Tab. 1 Fachrichtungen, in denen Wirbelsäulenstörungen bedeutend sein können

Diese Fakten und epidemiologische Entwicklungen, zu denen auch das steigende Durchschnittsalter gehört, waren der Grund, weshalb wir unseren Verein Österreichische Ärztegesellschaft für Manuelle Medizin und konservative Orthopädie nennen. Dabei wurde auch berücksichtigt, dass es in Österreich relativ wenige Abteilungen für konservative Orthopädie gibt und damit entsprechende Ausbildungsmöglichkeiten für die niedergelassenen Ärzte fehlen.

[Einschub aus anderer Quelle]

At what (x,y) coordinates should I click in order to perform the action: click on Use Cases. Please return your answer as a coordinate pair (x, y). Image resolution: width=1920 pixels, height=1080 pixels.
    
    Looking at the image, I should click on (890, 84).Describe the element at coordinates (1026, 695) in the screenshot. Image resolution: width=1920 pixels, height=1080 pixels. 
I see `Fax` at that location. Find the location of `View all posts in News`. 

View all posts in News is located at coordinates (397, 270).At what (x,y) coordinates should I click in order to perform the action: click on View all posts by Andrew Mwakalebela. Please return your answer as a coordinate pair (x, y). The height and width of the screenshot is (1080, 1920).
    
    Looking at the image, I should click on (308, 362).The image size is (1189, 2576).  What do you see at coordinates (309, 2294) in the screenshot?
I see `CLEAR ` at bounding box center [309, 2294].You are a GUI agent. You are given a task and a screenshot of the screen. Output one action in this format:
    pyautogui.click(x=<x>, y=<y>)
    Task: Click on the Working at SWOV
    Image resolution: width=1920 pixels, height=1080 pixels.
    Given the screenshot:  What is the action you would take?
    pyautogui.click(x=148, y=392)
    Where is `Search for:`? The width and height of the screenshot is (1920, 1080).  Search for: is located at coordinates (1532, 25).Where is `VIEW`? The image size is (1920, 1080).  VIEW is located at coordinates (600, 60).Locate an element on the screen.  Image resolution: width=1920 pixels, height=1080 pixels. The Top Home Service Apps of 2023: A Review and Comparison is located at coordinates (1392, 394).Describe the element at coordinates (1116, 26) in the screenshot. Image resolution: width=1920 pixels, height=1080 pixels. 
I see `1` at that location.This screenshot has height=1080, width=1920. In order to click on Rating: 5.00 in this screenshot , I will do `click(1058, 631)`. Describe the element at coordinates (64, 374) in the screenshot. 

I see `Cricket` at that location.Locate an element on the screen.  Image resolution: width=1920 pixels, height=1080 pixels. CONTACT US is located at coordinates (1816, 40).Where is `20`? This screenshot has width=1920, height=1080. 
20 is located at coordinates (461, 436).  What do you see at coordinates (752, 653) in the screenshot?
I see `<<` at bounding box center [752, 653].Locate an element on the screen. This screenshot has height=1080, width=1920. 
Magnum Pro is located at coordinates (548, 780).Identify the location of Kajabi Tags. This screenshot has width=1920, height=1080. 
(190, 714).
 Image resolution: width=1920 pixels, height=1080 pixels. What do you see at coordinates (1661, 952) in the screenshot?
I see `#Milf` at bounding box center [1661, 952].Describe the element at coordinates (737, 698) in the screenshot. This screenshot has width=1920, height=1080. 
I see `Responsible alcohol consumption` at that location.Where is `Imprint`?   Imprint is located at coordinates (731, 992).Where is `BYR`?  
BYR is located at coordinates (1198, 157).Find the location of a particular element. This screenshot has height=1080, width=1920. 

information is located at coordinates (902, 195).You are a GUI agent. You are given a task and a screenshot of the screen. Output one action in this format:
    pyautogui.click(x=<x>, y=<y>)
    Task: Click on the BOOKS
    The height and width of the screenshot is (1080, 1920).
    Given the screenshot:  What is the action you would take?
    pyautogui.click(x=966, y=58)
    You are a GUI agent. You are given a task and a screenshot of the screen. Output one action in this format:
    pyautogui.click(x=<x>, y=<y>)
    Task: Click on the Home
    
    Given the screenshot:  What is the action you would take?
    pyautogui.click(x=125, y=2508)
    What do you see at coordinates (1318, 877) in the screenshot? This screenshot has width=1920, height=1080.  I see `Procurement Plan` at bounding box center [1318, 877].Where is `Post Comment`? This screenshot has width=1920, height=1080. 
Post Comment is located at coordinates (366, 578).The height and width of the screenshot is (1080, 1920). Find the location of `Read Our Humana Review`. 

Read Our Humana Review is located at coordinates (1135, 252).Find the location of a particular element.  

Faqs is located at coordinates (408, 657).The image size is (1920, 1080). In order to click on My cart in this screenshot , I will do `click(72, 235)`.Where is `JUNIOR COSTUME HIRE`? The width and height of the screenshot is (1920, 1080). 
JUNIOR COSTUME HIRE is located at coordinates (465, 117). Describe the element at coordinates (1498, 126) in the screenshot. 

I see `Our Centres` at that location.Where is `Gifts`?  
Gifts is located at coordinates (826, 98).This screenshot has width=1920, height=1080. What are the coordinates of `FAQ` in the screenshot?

Bei der Betreuung der stationär aufgenommenen Patienten, speziell der weiblichen [3], wurde offenkundig, welche Interaktionen zwischen Psyche und Bewegungsapparat bestehen, deren Nichtberücksichtigung diagnostische und therapeutische Defizite entstehen lassen (Tab. 2 Neuzugänge der verminderten Arbeitsfähigkeit 2015; 1. Psychische Erkrankungen, 2. Krankheiten des Skeletts, Muskeln und Bindegewebe, Jahr der Gesundheit Statistiken Austria; [4]).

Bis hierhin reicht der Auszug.